In one instance, the former aide recalls that Wilder wanted to ignore a court order and move General District Court judges from the basement of the former police headquarters on Ninth Street to the Manchester Courthouse. He wanted to blame it on City Council, the aide says. Wilder's attorney, Richard Cullen, and William Harrell, former chief administrative officer, tried desperately to persuade the mayor to go along with the court's order to leave the courtroom where it is.

"He was steadfast up to that point that he was not going to do it," the aide recalls of the August 2005 meeting. "You could kind of sense it in the air. There are times you can't say anything or challenge or disagree. The plan: He wanted to do nothing. He wanted to defy the judge's order and blame it on City Council."

In the end, it was one of the rare times when Cullen and Harrell persuaded Wilder to play nice, and the aide says there was a collective "sigh of relief." Wilder went along with the judge's order.

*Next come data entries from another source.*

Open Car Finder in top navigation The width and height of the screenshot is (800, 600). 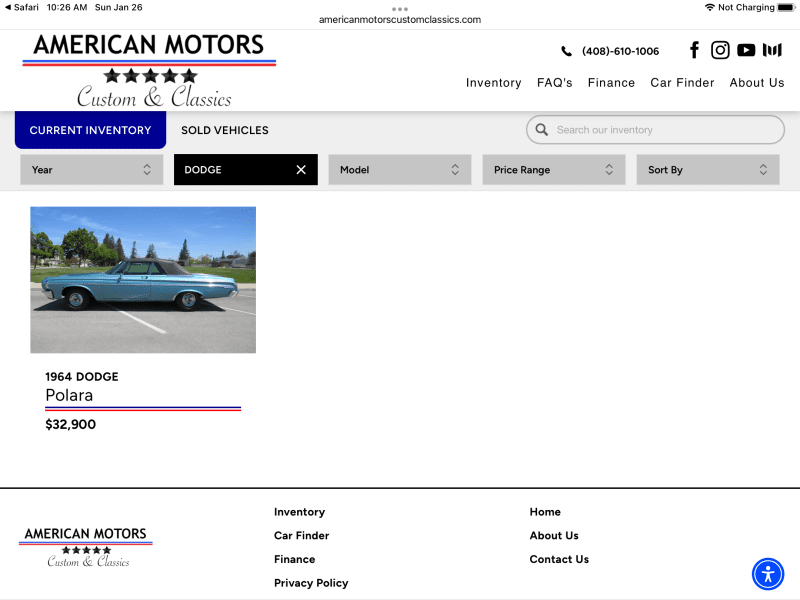[x=682, y=83]
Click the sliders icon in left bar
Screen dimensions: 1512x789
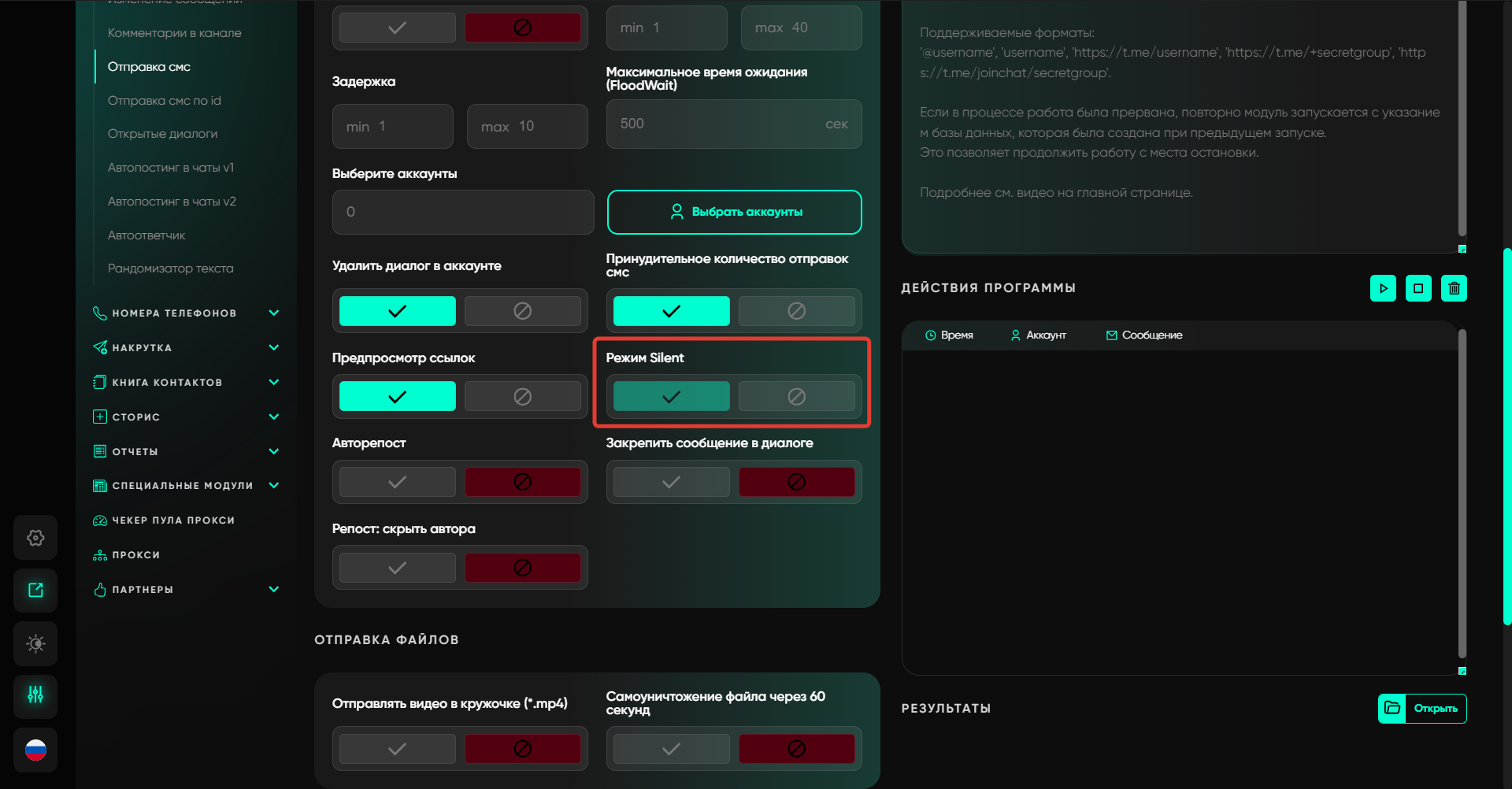(x=35, y=695)
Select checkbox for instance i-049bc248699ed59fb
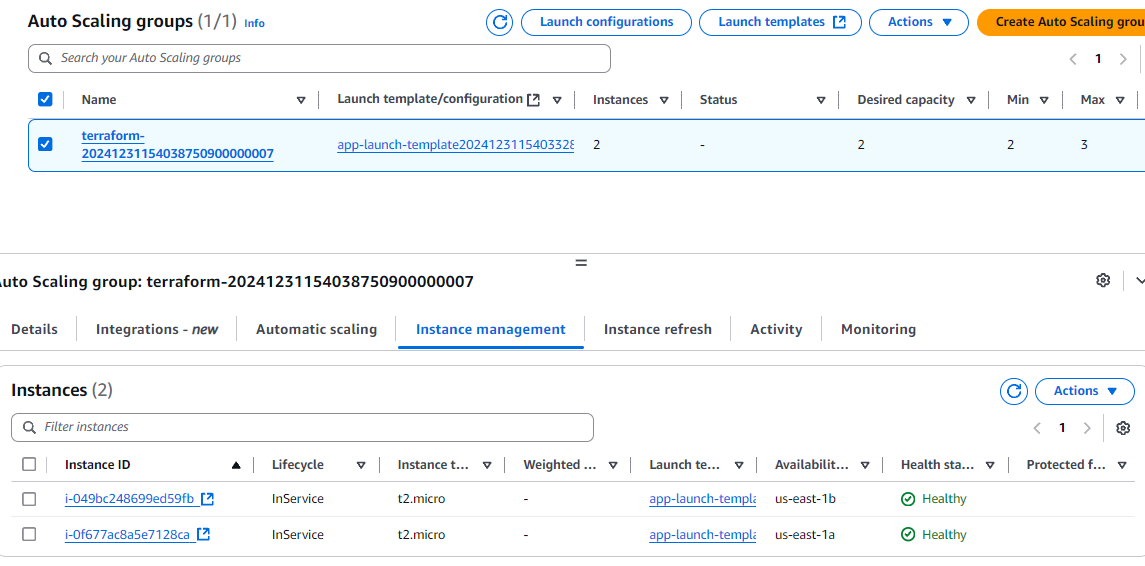1145x566 pixels. pos(29,499)
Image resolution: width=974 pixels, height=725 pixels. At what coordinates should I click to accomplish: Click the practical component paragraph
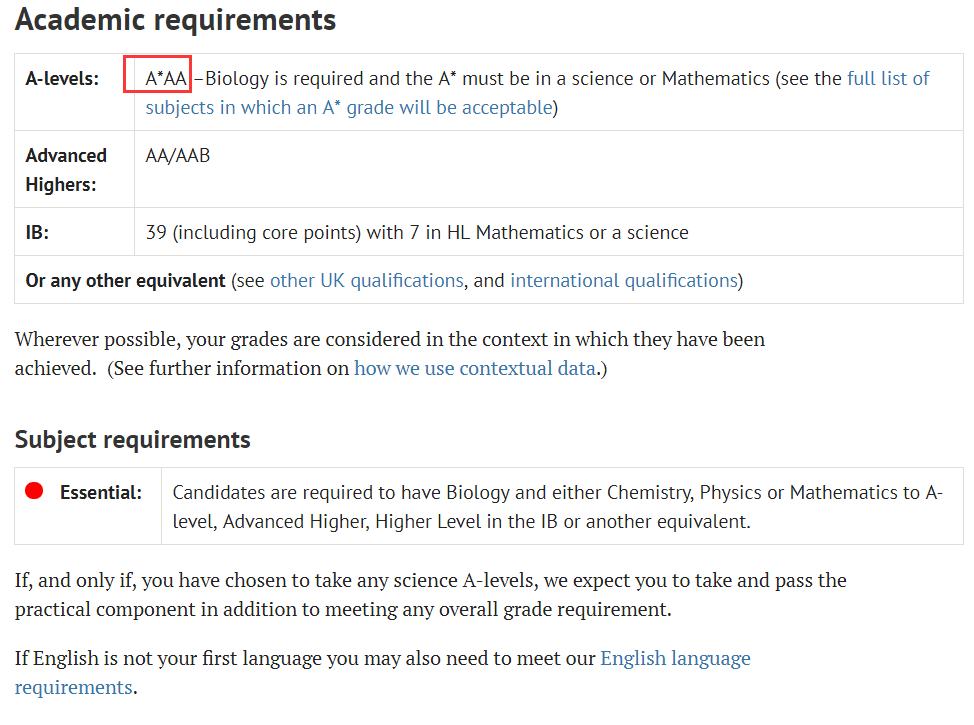[x=430, y=595]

While cooler heads won that battle, there were plenty of other times when they didn't. Sources say that Harrell, a career government bureaucrat, became so frustrated with Wilder's methods that he left for a job in Chesapeake. Harrell, a deeply religious man, was often the target of Wilder's wrath at City Hall, and often prayed at work to help him through it.

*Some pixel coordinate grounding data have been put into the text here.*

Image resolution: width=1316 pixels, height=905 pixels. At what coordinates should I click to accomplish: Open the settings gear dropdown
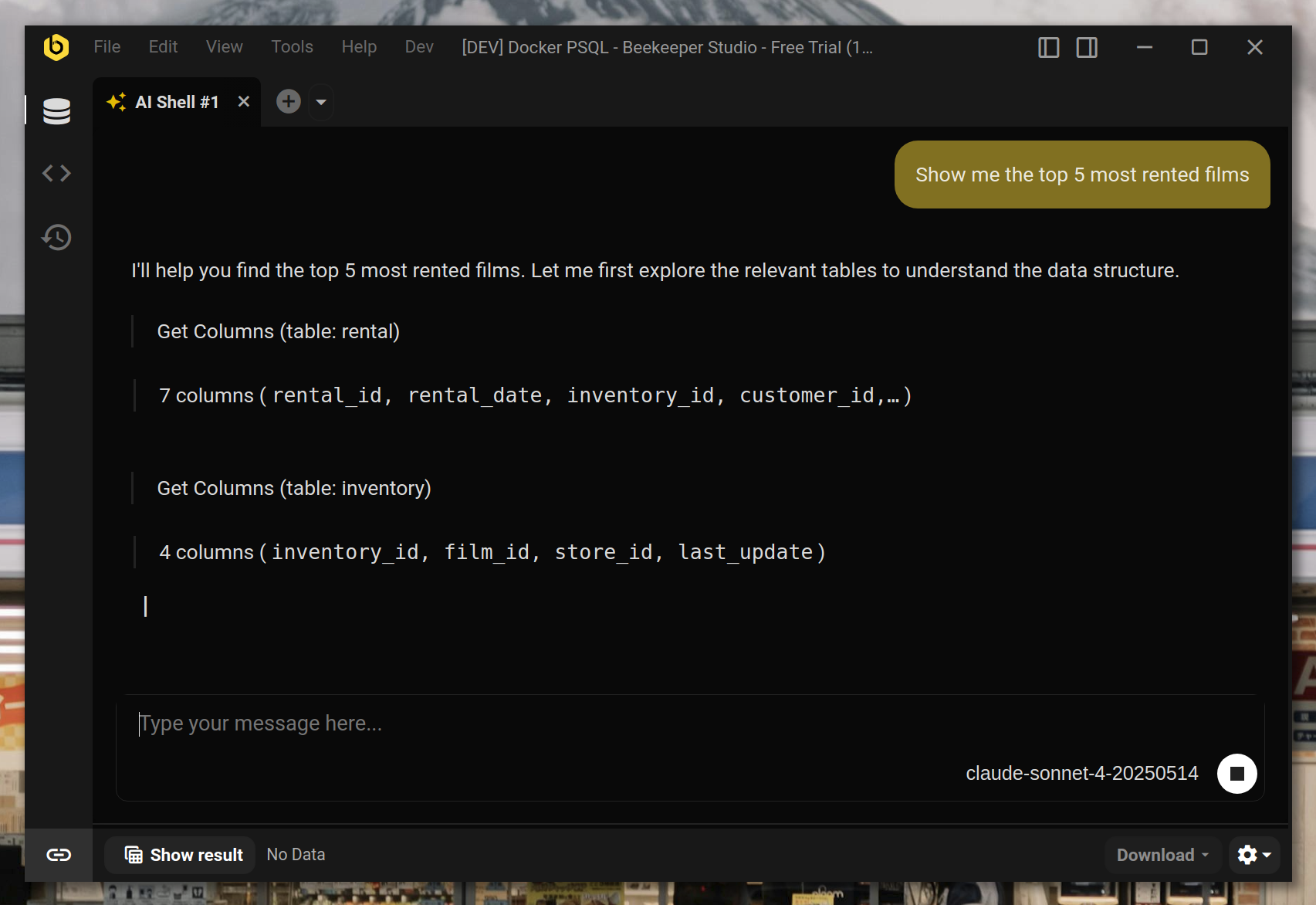tap(1254, 855)
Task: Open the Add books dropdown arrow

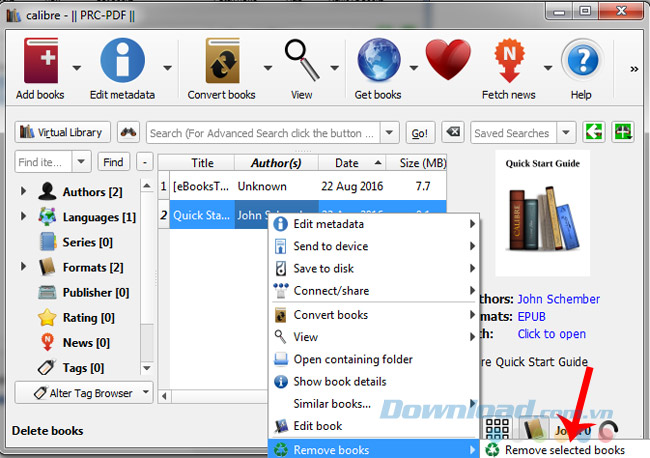Action: (x=77, y=68)
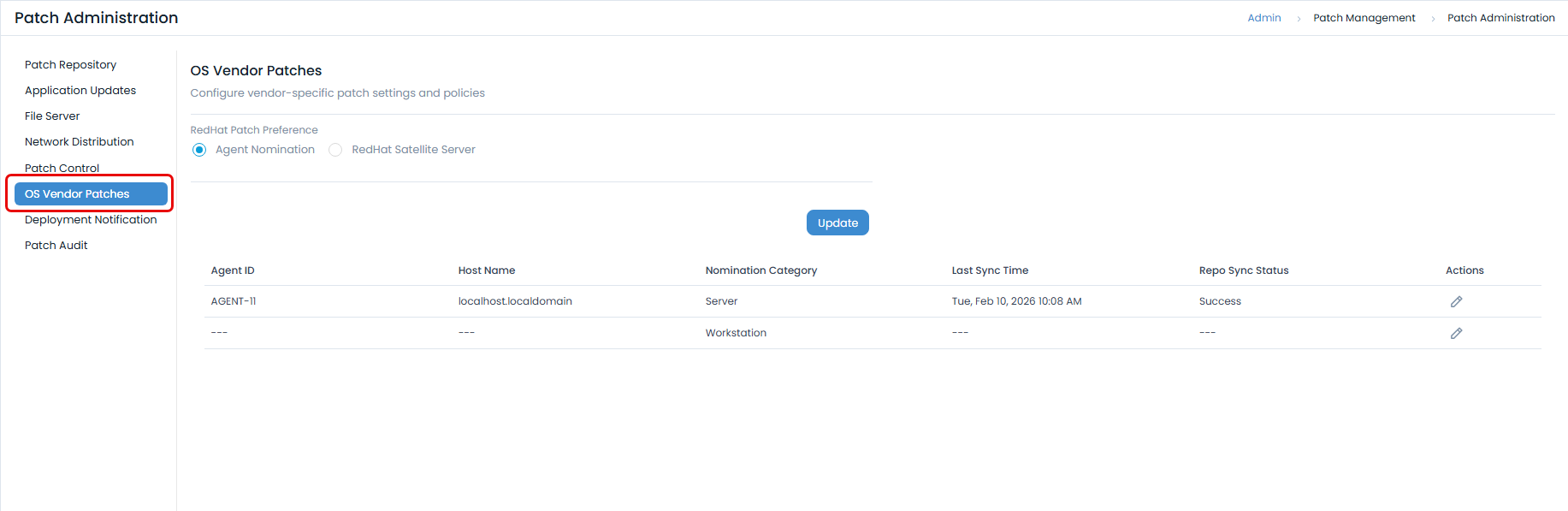1568x511 pixels.
Task: Go to Patch Audit page
Action: click(56, 246)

"I guess there was a moment of realization for me, when I was in a one-on-one meeting with [Wilder], that I had a full awakening that there was absolutely no strategy or vision that was being created at all," the former aide says. "The operating policy was daily whim. I think oftentimes, the very reason [behind his actions] he doesn't know himself until the whim of the day strikes him."

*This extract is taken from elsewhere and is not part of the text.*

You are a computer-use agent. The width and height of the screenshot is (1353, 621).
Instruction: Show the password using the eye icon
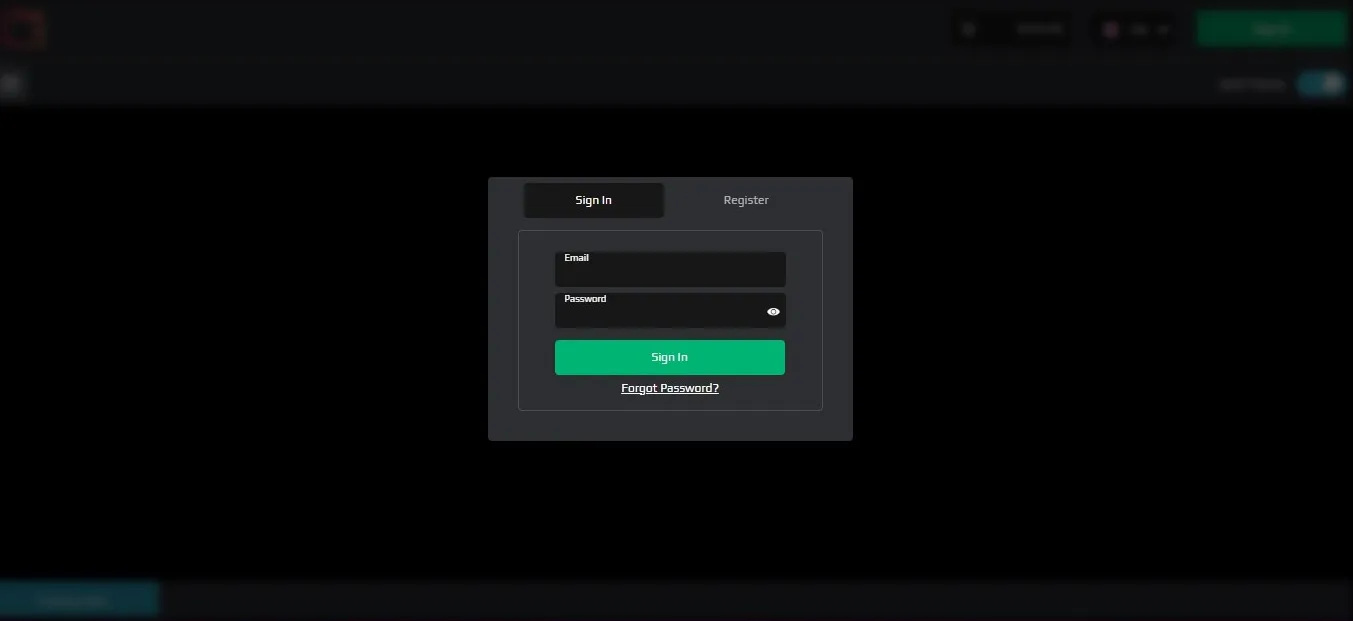(773, 312)
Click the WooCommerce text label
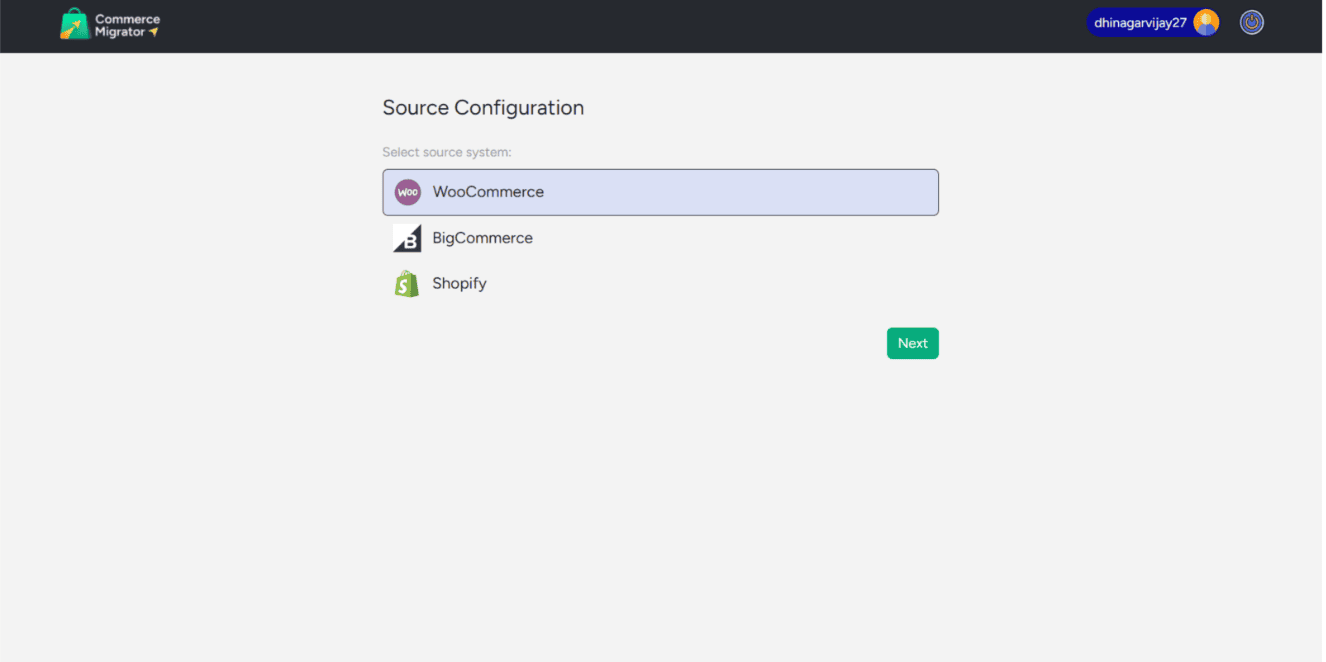The width and height of the screenshot is (1326, 662). 488,192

What's not whim for Wilder is that his plans work best when he can find the gray area of the law or the glitch in the system that prevents others from acting swiftly to counter his plans. That strategy was laid bare at the Sept. 26 Circuit Court hearing where Judge Margaret Spencer extended her order to temporarily delay his eviction of the schools' administrative offices.

At the hearing, schools attorney State Sen. Henry Marsh closed his arguments by bashing Wilder's refusal to sign a $10-per-year lease ordinance ordered by City Council and his flouting of the law. Marsh read verbatim into record the section of the city charter that requires Wilder either to sign an ordinance or veto it within 14 days.

Wilder did neither, Marsh told the court: "At some point, the mayor should have to follow the charter and city ordinances."

Responding to Marsh's plea to the judge, Wilder's lawyer, Scott Oostdyk, reminded Spencer that the limits of the case precluded her from ruling on whether Wilder had broken the law by ignoring the ordinance.

In an e-mailed press release from Wilder's office the following day, retracted quickly but not before a number of recipients had opened it and saved its contents, mayoral spokesman Linwood Norman recast Judge Spencer's inability to rule on Wilder's authority as an unspoken agreement with Wilder's policies:

"It is clear that the judge did not rule that we did not have the authority to take the actions we took," read Norman's statement. It also ignored the judge's finding that Wilder's crews had caused "actual harm" to schools property and confidential student records by denying that any such records were moved or tampered.



The courtroom scene last week was public theater, but the spectacle it provided plays out nearly daily at City Hall, where Wilder has pushed the envelope and dared City Council to defy him throughout his first two and a half years in office.

The day of the forcible eviction, Sept. 21, was a far more brazen public act. It came a little more than a week after Wilder met with City Council and attempted reconciliation, which led to council supporting a Wilder-backed proposal to fund renovations at the Carpenter Center.

Many who were there on Sept. 21 have compared it to a Soviet-style crackdown.

Klieg lighting illuminated the entire exterior of City Hall while a fleet of moving vans arrived to encircle the building. A line of yellow police tape had been strung along the sidewalk to deter entry. Those brave or confused enough to approach were turned away by police officers, who repeatedly warned citizens and reporters to back away.

Inside, a public meeting was under way — an emergency meeting of the School Board that had been hastily called to determine a course of action and to hire well-known civil-rights attorney State Sen. Henry Marsh. When School Board Chairman George Braxton discovered the public wasn't being admitted, board members began going downstairs to try to bring citizens in. At least one School Board member and various members of local media outlets were threatened with arrest.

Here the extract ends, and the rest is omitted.